It wasn’t until I started reading more that I considered how boring my life has been so far. That’s bound to happen when comparing your life to a Zombie War though. When trying to come back to some memory that could have been even remotely entertaining I usually encounter a kind of memory black hole. It consumes all aspects of my past, from childhood to whatever it was I ate for lunch today.
Every once in a while my slippery memory will return a gem to me though, like today.

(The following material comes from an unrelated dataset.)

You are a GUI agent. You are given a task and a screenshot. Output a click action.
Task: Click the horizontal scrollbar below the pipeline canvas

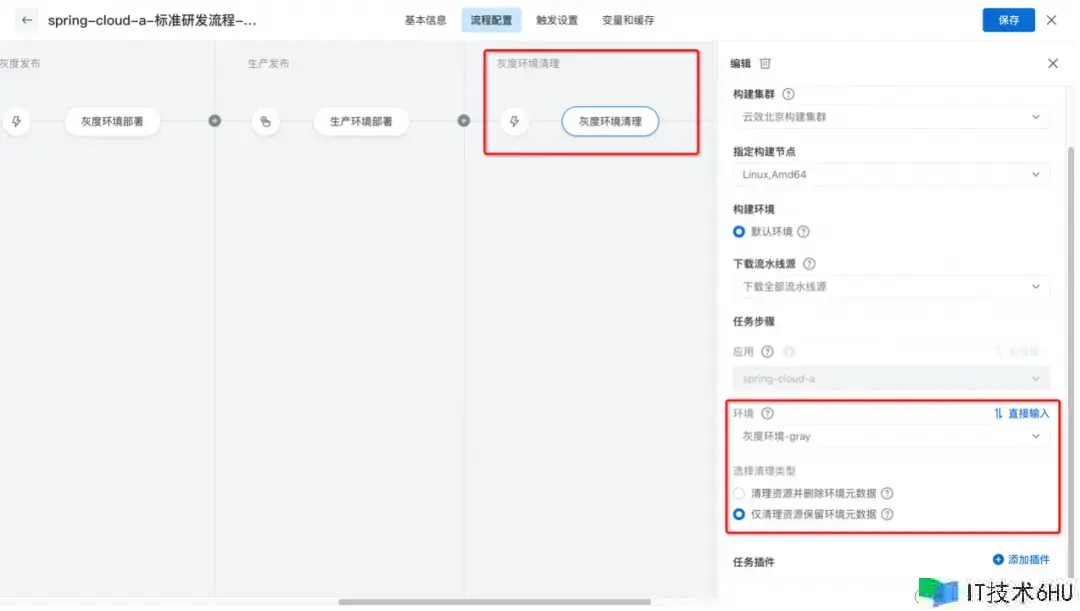(494, 602)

I remember this kid in elementary school, Mike. It was my first day in fifth grade. There had been a random change in district borders that year so I was planted in a new school with no friends whatsoever. Somehow I remember the names of every teacher I’ve ever had. This is impressive because of my total lack of talent in remembering any other name, but I can rattle off every teacher. Except for 5th grade. In fact, I would probably believe that I had never gone to school that year if it wasn’t for Mike.
Summer was still raging when school started that year and recess was heaven. One half hour of bliss, free to run around like a deranged hyena. Maybe that was just me. One day, after my self safari, I was wandering around aimlessly when I came by Mike holding on to a sapling, eyes closed, face toward the sky, humming. While I stood there watching him over the next few minutes several other kids strolled by, each of them laughing and pointing.
What everyone else was seeing was that Mike wasn’t just holding the sapling for the hell of it. It was split in half. Mike was there holding the pieces together. As if to solidify this realization, another of the passing groups managed to stop laughing to ask him what he was doing.
“I’m healing her.” Mike said, in something close to a chant.
It all made sense, and I saw through everyone else’s eyes that Mike was a goner, he was nuts, “bat-shit crazy” as I would come to call it later in my life. I laughed, just like all of the others.
It wasn’t until I got home that night that I realized something. Mike thought he had special powers, or maybe wished he had and was giving it a shot. While I lay under my X-Men blanket I understood that I wasn’t so different. I wanted powers too. I had jumped off the deck trying to fly, I had tried to read people’s minds and incinerate ants with my stare. Mike just had the courage to try in public.
Had I been a braver 5th grader I would have probably tried to help him heal the tree.